I Radiohead non sono una band qualunque. Sono stati pionieri nella lotta alla pirateria, hanno lanciato “The King of Limbs” esclusivamente online, da sempre critici verso le logiche commerciali. Con questa filosofia avevano creato W.A.S.T.E. come un santuario per i fan: un sistema di accesso prioritario che doveva essere un argine contro la speculazione. Eppure, si è rivelato un baluardo fragile. Le intenzioni erano nobili: codici personali, accessi scaglionati per neutralizzare i bot. La realtà è stata spietata: il codice non era una garanzia, ma solo il biglietto per una lotteria dalle probabilità impari. Il sistema, concepito per proteggere, ha finito per ergere un’ulteriore, stressante, barriera.
Chi ci guadagna? Il distributore, di sicuro. La vendita digitale significa costi ridotti, controllo totale e – aspetto più cinico – doppie commissioni: una sulla vendita primaria e una su quella secondaria, quando avviene su piattaforme affiliate. La speculazione non è una prassi, ma un vero e proprio feature sul sistema.
E manco a farlo apposta ci sono delle similitudini con il mondo dei cinecomics di cui si è parlato la scorsa settimana: qui
Dall’Artista al “Prodotto”: Quando il Live Perde la Sua Anima
La scelta, per qualcuno, di rinunciare invece a questa giostra non nasce dalla rabbia verso la band, ma da una presa di coscienza. Prendiamo il caso italiano: la Unipol Arena può contenere 15-20.000 spettatori, per 4 date significa circa 100.000 biglietti venduti. Nel 2017, per il loro ultimo e unico live in Italia (a Monza), ci furono 35/40.000 persone. La domanda è davvero più che raddoppiata? O forse un sistema iper-controllato crea artificialmente una scarsità che alimenta l’isteria collettiva?

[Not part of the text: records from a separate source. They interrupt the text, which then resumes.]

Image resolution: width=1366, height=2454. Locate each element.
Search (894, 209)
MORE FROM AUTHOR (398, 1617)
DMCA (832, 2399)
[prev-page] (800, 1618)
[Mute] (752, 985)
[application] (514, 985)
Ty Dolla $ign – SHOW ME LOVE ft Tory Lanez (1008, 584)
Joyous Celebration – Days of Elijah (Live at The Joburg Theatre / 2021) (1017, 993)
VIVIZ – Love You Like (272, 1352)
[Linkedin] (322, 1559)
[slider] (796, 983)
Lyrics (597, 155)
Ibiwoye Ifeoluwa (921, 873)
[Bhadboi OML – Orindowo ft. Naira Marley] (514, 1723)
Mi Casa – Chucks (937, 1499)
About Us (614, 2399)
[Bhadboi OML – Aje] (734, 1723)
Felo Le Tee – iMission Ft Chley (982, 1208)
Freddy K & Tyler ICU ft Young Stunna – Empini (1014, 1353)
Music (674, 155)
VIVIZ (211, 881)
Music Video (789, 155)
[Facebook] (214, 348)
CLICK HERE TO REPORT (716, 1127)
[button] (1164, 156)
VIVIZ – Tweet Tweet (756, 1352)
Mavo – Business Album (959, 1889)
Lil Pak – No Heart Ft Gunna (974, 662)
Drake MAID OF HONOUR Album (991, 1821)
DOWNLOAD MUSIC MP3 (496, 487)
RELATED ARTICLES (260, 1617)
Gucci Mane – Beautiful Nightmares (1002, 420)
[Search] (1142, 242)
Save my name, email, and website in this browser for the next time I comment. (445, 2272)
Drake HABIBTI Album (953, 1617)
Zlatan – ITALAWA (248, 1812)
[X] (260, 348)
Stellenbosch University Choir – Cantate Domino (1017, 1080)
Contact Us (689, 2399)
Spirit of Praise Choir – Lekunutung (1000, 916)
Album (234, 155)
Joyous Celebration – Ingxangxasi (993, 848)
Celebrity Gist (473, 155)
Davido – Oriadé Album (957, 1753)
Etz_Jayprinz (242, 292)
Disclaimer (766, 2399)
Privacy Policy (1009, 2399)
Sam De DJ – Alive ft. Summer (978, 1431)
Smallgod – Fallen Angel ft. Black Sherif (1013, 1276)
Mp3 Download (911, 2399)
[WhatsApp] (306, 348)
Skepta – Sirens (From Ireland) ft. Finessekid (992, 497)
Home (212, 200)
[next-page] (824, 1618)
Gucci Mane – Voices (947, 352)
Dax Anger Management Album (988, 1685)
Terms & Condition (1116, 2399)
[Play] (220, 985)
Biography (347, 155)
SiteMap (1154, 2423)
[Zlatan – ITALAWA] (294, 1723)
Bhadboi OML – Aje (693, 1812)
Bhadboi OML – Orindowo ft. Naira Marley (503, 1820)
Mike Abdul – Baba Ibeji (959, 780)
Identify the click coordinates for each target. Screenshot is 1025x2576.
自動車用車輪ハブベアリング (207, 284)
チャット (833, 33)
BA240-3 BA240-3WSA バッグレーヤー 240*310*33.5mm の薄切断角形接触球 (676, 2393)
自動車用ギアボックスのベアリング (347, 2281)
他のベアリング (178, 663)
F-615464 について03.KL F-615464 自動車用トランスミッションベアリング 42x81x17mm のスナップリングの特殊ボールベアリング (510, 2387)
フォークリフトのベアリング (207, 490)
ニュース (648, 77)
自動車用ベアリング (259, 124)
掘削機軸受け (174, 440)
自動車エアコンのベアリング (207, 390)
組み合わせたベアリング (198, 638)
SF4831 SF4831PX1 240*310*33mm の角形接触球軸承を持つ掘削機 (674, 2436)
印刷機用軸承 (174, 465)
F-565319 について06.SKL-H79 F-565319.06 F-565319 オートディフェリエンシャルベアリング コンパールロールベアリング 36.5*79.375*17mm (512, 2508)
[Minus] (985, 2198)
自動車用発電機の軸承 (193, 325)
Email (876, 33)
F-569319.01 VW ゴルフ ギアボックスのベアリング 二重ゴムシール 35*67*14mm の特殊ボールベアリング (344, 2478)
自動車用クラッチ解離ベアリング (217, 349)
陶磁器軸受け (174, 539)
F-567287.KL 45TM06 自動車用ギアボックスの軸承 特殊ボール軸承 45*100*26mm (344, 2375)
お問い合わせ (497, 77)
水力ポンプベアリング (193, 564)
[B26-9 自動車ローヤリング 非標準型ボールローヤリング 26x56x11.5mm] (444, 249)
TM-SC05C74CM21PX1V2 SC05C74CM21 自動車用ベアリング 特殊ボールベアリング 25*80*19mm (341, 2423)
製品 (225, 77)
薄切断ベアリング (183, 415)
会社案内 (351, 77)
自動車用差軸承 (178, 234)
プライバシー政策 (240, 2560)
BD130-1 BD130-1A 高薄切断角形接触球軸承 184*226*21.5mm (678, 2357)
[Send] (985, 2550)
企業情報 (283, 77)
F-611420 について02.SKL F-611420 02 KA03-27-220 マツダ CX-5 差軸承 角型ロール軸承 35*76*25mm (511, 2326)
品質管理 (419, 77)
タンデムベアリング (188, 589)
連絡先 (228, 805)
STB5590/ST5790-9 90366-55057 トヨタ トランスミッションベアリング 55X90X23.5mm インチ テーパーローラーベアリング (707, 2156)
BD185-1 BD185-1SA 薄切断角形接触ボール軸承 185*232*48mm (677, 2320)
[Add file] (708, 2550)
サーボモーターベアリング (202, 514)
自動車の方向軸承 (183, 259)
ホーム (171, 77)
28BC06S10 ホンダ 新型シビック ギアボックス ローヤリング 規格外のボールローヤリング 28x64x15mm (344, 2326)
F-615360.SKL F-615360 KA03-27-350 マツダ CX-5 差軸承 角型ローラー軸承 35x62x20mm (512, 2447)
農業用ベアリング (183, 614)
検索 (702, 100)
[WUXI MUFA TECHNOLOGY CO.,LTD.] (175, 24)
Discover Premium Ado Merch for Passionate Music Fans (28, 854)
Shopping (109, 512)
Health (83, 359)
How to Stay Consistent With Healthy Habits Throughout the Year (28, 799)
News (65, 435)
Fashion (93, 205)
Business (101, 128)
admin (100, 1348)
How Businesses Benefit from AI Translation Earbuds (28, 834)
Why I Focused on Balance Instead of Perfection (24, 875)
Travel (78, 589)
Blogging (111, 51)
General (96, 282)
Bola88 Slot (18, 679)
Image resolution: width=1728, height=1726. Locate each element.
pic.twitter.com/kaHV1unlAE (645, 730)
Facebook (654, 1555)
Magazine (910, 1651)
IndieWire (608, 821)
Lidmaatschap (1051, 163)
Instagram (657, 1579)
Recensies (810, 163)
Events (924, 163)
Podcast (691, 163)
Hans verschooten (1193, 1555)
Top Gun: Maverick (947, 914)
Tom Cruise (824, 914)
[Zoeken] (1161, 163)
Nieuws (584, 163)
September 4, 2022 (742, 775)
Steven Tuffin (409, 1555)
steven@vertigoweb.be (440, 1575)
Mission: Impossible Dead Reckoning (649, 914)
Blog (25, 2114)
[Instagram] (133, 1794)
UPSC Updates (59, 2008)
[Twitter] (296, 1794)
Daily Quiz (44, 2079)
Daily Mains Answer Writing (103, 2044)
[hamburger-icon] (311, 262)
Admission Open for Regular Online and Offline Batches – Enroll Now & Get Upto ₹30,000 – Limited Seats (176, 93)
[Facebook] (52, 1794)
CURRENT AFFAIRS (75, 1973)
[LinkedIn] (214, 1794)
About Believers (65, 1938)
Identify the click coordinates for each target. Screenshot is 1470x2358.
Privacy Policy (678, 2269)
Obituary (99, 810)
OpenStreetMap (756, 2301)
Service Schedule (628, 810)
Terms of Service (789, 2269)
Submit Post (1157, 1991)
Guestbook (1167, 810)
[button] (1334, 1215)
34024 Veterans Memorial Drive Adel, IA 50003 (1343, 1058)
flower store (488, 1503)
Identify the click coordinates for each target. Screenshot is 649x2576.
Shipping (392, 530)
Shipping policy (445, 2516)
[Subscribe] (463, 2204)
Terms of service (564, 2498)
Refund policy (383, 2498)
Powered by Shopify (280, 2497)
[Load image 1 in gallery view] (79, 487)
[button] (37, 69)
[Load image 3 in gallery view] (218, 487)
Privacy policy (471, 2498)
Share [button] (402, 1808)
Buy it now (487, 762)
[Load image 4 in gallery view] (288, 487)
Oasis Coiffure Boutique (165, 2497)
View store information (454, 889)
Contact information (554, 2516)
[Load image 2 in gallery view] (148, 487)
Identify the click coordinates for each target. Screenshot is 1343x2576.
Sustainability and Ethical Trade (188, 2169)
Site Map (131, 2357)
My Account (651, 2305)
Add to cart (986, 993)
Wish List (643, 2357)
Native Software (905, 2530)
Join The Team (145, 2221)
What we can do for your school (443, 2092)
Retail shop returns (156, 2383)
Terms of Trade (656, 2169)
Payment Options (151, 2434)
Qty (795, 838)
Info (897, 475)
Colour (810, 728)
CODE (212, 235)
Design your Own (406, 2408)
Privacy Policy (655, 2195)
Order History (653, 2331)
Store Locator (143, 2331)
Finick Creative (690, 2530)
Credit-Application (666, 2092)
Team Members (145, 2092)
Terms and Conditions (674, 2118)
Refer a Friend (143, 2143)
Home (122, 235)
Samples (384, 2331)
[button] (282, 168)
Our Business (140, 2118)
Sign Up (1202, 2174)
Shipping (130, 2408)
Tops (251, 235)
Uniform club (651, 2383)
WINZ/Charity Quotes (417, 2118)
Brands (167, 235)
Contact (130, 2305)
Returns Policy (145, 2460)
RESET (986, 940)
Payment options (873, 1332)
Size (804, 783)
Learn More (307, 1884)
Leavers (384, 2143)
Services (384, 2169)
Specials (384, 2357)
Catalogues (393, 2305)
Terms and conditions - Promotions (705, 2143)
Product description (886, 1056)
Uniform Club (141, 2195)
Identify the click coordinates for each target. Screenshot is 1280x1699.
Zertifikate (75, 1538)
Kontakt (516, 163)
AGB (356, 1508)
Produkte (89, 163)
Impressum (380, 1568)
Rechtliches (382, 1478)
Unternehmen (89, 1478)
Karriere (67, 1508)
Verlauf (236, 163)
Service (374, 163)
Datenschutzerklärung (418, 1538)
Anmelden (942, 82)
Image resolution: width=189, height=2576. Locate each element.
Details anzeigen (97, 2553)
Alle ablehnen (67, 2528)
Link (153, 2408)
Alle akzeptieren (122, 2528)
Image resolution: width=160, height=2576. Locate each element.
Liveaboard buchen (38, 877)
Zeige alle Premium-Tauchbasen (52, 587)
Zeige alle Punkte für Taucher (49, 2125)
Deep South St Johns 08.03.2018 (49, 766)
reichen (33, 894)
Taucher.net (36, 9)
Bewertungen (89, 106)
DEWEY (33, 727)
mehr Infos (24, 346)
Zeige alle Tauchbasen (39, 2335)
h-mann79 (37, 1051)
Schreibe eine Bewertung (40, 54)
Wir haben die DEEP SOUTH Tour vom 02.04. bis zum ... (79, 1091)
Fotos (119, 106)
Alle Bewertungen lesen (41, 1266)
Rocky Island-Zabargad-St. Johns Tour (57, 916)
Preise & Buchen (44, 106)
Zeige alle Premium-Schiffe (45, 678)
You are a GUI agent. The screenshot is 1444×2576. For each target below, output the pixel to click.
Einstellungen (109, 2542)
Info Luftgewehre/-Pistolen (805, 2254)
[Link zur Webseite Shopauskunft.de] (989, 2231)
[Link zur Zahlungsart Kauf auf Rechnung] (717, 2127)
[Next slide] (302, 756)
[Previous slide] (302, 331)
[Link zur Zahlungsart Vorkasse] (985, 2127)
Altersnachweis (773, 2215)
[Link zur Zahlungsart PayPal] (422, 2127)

Eventi del genere hanno superato oramai la valenza di esperienza musicale per diventare prodotti di consumo ad altissimo prezzo. Si diventa spettatori passivi di un evento mediatico, non partecipanti attivi di un rito collettivo. L’elemento artistico, l’intimità, la magia di un suono che vibra, vengono sacrificati sull’altare della scalabilità e del profitto.
La risposta, per quella fetta di pubblico che si sta defilando, non è la rassegnazione, ma la migrazione. Se 150 euro sono il prezzo per un’unica serata in un ambiente iper-commerciale, è comprensibile investirne 250 in un biglietto per un grande festival europeo. Tre giorni di musica, decine di artisti da scoprire, un’atmosfera di comunità che gli stadi hanno smarrito. Oppure, privilegiare live in spazi più contenuti, da 2-3.000 persone, dove il rapporto tra artista e pubblico non è un’astrazione e la musica respira ancora.
Questa non è una rinuncia, ma un’evoluzione. È la ricerca di un’autenticità che il sistema dei mega-concerti ha sacrificato in nome dell’efficienza e del profitto.
La domanda che resta sospesa non è se i Radiohead siano ancora una band straordinaria e che merita di essere seguita in live: la loro storia e gli album prodotti, in primis Kid-A, parlano da sè. La vera domanda è se il modello di business che avvolge il live, così come quello di altre band di caratura mondiale, sia ancora degno della loro arte. Fino a quando gli artisti, anche innovativi come York e soci, continueranno ad accettare questo sistema il paradosso resterà irrisolto.
La soluzione non sarà, per quanto suggestivo, un nostalgico ritorno alla vendita nelle ricevitorie. Ma forse ritrovarsi meno negli stadi e più in spazi piccoli, come i club che si stanno poco a poco svuotando, sarebbe già un nuovo inizio. Magari ascoltando, come cantava qualcuno, una piccola orchestrina tra «Chimay, Bacardi, Jamaican rhum, White Lady, Beck's bier, tequila bum bum Dry gin, Charrington, Four Roses Bourbon». Dove la musica, ancora, sa di comunità e non di merce.